The first individually Sequenom genotyped sample consisted of 180 pre-eclamptic and 180 healthy pregnant women, including the 100 pre-eclamptic cases originally exome sequenced, and additional study subjects from the FINNPEC cohort. The exclusion criteria for the controls were any pregnancy complication in the current pregnancy, pre-eclampsia in any pregnancy, chronic hypertension and pregestational diabetes mellitus.

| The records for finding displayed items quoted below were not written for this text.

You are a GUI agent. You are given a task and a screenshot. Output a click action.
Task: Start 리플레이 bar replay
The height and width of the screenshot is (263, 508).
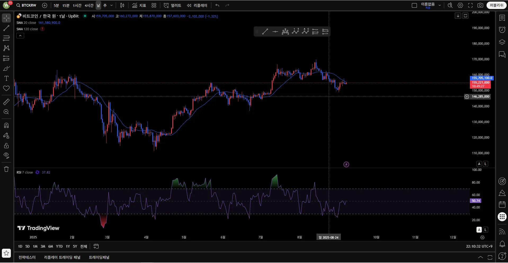[x=197, y=5]
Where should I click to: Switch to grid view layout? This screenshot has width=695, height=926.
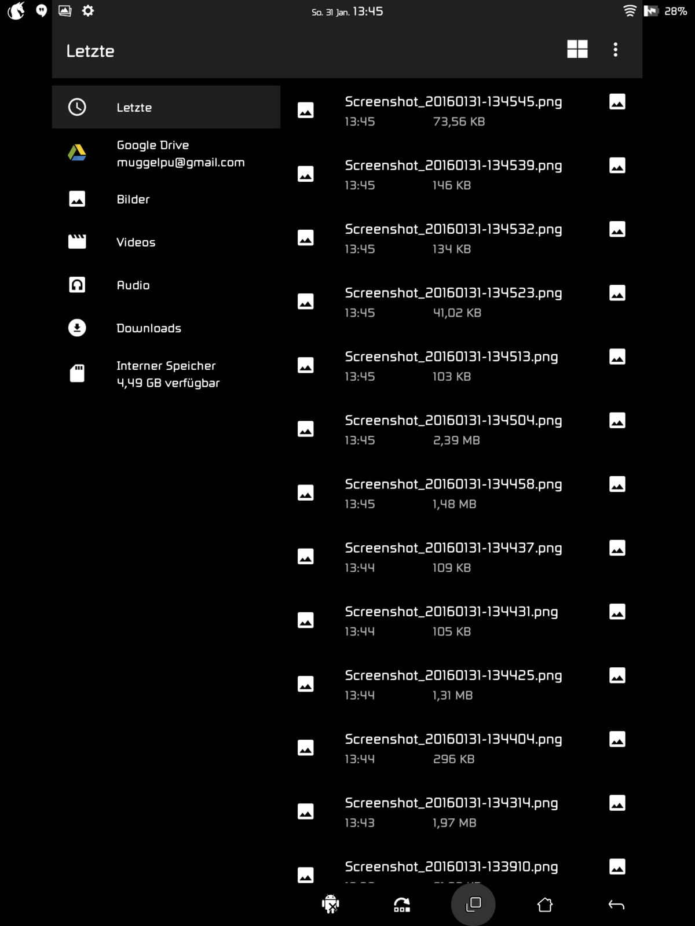click(x=577, y=49)
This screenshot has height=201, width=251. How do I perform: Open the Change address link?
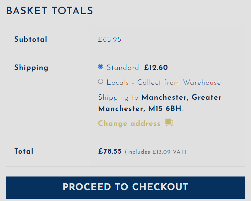click(x=135, y=123)
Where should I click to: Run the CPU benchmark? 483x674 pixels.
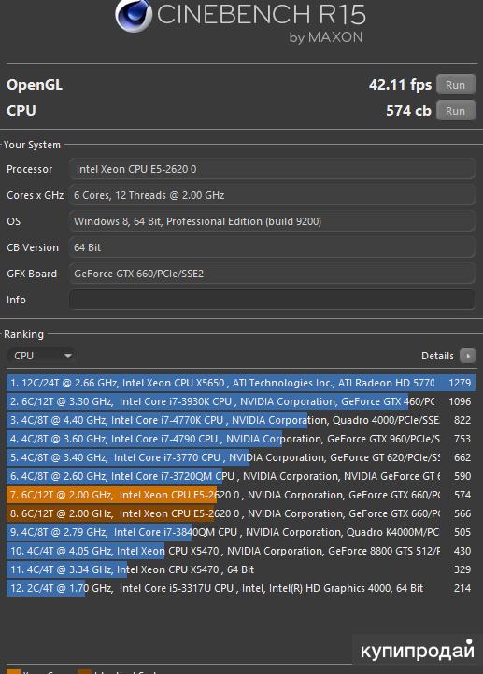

The second individually genotyped sample set included 1353 pre-eclamptic and 699 non-pre-eclamptic women. These also include all the samples from the first Sequenom genotyping, all of which except the family samples were re-genotyped in the second run. All the women, except for the ten family cohort members, were selected from the FINNPEC cohort. The inclusion criterion for the cases was pre-eclampsia, and for the controls non-pre-eclamptic pregnancy. The exclusion criteria for the controls were pre-eclampsia in any pregnancy, small-for-gestational age (SGA) infant or placental insufficiency, gestational hypertension, chronic hypertension and placental ablation.
All study participants have provided a written informed consent. The study protocols have been approved by the Coordinating Ethics Committee of the Hospital District of Helsinki and Uusimaa, and the methods were carried out in accordance with the approved guidelines.
Variant data from a hundred Swedish scoliosis cases28 that were exome sequenced with a pooled strategy identical to ours were utilised in the exome sequencing variant filtering to omit false positive and common variants.
The Sequencing Initiative Suomi (SISu 3.0) data set was utilised in the Sequenom phase 2 association analysis as population specific reference data to increase the statistical power. The SISu database is available online ( http://www.sisuproject.fi/) and at the time of the analysis contained exome sequence data from over 6100 Finns. The data set was utilized as a reference unselected for the pre-eclampsia phenotype as this information was not available for the sequenced individuals.
A summary of the study participants is shown in Table 1.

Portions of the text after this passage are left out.